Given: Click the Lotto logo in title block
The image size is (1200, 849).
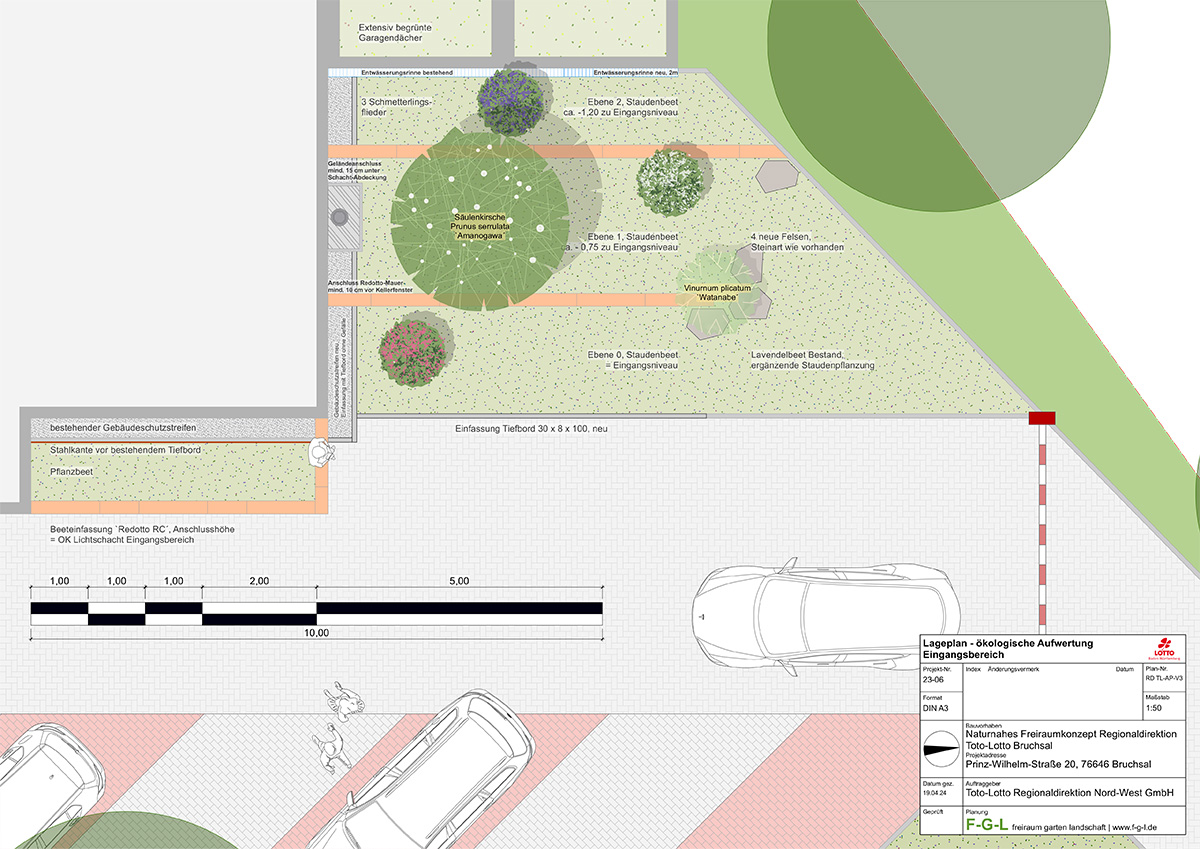Looking at the screenshot, I should [1168, 647].
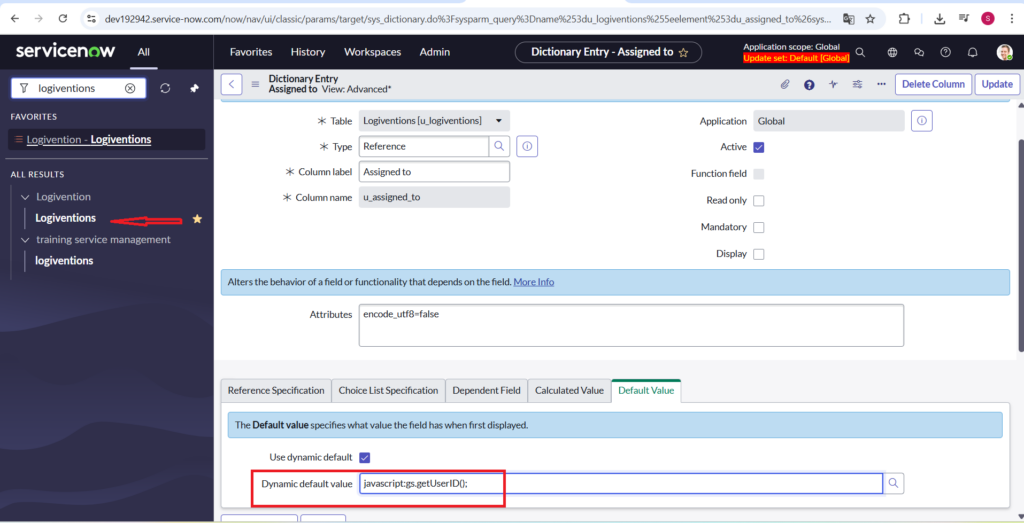Click the back arrow button on form header

point(232,85)
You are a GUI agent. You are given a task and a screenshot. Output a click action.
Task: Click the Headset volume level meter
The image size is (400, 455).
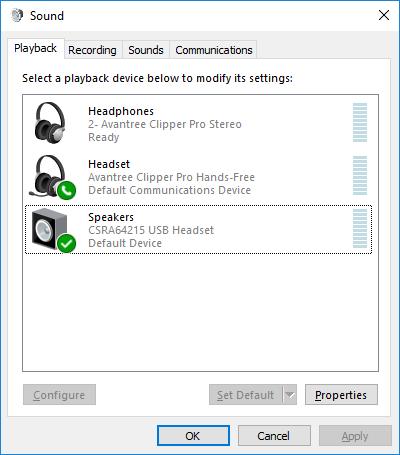tap(360, 176)
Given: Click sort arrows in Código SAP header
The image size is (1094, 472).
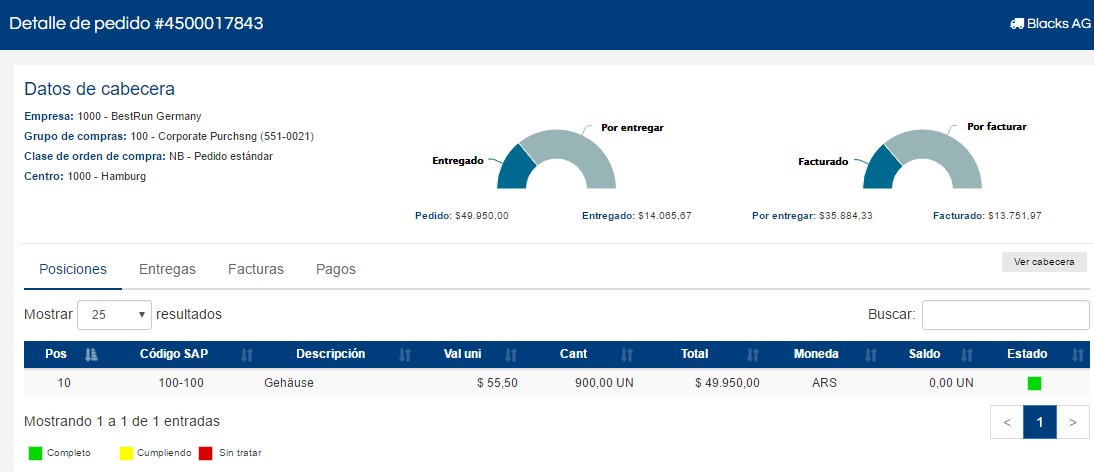Looking at the screenshot, I should point(247,354).
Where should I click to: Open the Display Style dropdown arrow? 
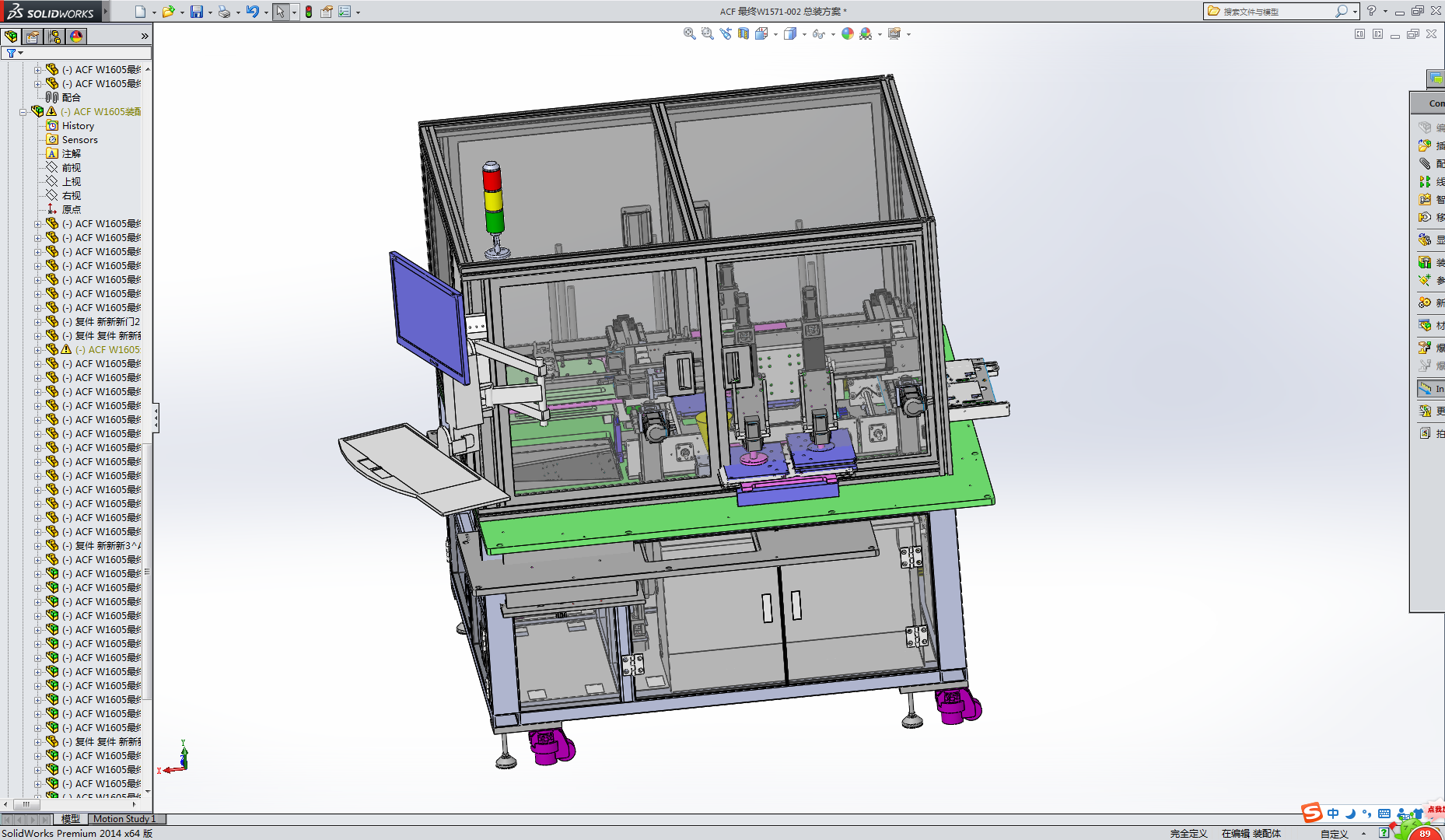click(x=804, y=34)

**********

### What this task involves
Nothing but the text of the listing should be set down, exactly, with the pictures left behind.

### Output for this exercise
Given: Click the Lotto logo in title block
The image size is (1200, 849).
Looking at the screenshot, I should [1168, 647].
Click the back arrow button on form header

point(232,85)
You are a GUI agent. You are given a task and a screenshot. Output a click action.
Task: Click the Headset volume level meter
The image size is (400, 455).
tap(360, 176)
Given: Click sort arrows in Código SAP header
The image size is (1094, 472).
Looking at the screenshot, I should point(247,354).
Where should I click to: Open the Display Style dropdown arrow? 
click(x=804, y=34)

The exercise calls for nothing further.